L'Italia scala la classifica sulla libertà di stampa: guadagnate 25 posizioni, si porta al 52° posto

L’Italia è al 52-esimo posto nella classifica mondiale per la libertà di stampa secondo i dati stilati nel report annuale di Reporters sans Frontieres, l’organizzazione internazionale per la libertà di informazione. Un grande balzo in avanti per l’Italia, che passa dal 77esimo posto nel 2016 al 52esimo posto nel 2017, scalando dunque 25 posizioni in classifica.
Ultima assoluta, come negli ultimi anni, la Corea del Nord, preceduta da Turkmenistan ed Eritrea. In testa alla classifica, come di consueto troviamo i Paesi del Nord Europa, ma la Finlandia cede il primo posto, che deteneva da 6 anni, alla Norvegia.

Nonostante il balzo in avanti in classifica dell’Italia nel report sulla libertà di stampa, restano delle forti criticità. Si legge nel rapporto: permangono «intimidazioni verbali o fisiche, provocazioni e minacce», ma anche «pressioni di gruppi mafiosi e organizzazioni criminali».
A sorpresa tra i i problemi che vengono citati nel rapporto anche l’effetto di «responsabili politici come Beppe Grillo che non esitano a comunicare pubblicamente l’identità dei giornalisti che danno loro fastidio».

Libertà di Stampa: come leggere la mappa

Se osservate la mappa in alto vedrete la situazione della libertà di stampa in tutti i Paesi del mondo analizzata da Reporters Sans Frontieres (RSF), l’organizzazione con base in Francia che vigila sullo stato dell’informazione.
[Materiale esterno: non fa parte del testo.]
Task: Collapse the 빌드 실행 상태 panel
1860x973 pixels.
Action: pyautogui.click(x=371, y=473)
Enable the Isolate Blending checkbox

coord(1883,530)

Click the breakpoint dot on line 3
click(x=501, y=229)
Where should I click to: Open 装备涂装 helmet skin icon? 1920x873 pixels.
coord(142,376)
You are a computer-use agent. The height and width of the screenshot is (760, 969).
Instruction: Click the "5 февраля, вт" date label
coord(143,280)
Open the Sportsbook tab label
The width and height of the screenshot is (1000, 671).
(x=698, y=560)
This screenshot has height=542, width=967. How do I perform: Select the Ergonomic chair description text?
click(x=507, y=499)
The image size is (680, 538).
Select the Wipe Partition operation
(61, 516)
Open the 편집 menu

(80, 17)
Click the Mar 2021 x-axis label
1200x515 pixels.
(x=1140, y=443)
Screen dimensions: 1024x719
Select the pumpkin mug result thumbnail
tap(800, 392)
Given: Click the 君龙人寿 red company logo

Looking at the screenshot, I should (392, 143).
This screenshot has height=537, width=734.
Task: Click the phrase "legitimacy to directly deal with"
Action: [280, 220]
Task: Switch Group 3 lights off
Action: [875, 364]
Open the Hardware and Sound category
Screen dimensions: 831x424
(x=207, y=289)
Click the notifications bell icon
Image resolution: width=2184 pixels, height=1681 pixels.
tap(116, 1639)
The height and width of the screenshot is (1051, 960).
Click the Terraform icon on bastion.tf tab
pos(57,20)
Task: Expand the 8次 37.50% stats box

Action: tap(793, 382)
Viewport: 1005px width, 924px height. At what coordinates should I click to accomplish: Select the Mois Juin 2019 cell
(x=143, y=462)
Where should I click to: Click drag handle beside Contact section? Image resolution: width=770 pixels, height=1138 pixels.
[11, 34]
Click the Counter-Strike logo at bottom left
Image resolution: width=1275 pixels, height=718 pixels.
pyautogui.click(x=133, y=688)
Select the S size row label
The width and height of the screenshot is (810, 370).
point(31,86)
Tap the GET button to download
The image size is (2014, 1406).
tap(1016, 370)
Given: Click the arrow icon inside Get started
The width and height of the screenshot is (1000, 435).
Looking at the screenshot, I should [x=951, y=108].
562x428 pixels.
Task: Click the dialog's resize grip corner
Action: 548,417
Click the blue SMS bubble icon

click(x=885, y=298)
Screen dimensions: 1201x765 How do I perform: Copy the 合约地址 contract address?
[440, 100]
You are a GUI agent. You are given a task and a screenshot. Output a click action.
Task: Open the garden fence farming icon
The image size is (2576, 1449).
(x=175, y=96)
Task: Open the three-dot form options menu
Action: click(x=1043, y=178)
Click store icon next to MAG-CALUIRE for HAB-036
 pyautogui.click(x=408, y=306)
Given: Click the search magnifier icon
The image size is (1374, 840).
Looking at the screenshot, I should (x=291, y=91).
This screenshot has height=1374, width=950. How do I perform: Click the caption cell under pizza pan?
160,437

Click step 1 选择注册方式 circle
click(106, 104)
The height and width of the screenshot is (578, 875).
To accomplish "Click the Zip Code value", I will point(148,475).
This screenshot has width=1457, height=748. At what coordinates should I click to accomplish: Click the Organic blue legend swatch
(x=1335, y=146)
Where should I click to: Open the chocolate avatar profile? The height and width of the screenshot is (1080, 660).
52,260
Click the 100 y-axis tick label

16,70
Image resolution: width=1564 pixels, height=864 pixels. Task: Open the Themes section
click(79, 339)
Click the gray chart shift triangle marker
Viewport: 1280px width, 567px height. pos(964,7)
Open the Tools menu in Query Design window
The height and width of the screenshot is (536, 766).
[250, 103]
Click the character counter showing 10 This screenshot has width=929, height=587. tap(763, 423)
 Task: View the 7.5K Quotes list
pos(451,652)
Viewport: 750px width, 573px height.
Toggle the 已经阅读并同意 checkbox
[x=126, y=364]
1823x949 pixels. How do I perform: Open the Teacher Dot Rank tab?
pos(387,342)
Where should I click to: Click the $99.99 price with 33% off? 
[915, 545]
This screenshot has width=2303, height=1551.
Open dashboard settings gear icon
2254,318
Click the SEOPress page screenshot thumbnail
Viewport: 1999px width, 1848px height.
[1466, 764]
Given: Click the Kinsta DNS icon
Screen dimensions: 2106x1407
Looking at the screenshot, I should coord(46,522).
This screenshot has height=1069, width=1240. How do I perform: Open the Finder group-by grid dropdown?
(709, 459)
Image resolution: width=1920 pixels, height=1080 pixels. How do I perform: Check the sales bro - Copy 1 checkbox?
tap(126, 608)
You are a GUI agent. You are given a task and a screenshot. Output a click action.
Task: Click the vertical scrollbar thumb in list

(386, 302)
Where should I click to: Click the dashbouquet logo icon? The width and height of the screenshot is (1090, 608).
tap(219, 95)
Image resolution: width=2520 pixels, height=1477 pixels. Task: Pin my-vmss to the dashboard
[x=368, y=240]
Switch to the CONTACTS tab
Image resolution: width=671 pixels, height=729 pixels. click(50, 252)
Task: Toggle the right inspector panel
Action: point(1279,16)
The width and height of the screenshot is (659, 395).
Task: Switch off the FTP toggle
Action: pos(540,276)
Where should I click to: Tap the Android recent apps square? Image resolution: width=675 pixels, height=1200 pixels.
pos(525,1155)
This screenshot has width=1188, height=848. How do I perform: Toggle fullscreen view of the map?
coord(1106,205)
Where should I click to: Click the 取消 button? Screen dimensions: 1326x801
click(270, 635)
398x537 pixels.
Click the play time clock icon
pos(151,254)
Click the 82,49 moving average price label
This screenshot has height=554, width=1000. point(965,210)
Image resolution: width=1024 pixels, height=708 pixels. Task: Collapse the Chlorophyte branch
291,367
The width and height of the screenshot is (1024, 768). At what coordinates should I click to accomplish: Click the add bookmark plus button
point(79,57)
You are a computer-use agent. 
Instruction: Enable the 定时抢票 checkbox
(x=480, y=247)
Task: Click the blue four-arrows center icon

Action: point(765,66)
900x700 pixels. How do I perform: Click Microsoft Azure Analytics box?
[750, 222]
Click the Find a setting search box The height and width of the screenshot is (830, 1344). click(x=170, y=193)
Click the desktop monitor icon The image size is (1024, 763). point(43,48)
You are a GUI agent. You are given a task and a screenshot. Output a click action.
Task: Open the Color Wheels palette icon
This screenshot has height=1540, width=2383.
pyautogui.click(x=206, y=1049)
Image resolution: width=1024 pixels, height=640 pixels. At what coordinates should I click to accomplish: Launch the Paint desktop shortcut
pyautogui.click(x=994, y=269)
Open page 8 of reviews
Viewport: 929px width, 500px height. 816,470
La legenda è molto chiara e si basa sui colori: i Paesi colorati in nero indicano una situazione molto grave e sono principalmente la Cina e tutti i Paesi del Medio Oriente dove c’è la penetrazione del Califfato dell’Isis.

Il colore rosso indica, invece, una situazione difficile e comprende quasi tutti i Paesi dell’Africa, quelli del centro America , ma anche democrazie non propriamente in stile occidentale come Russia, India, Turchia. Con il colore arancione sono rappresentati quei Paesi che hanno problemi sensibili, tra i quali c’è l’Italia, quasi tutti i Paesi del Sud America e buona parte dei Paesi dell’Est Europa. Situazione «piuttosto buona» per i Paesi colorati in giallo e situazione «buona» per quelli in bianco, che sono davvero una piccola percentuale sulla mappa di RSF.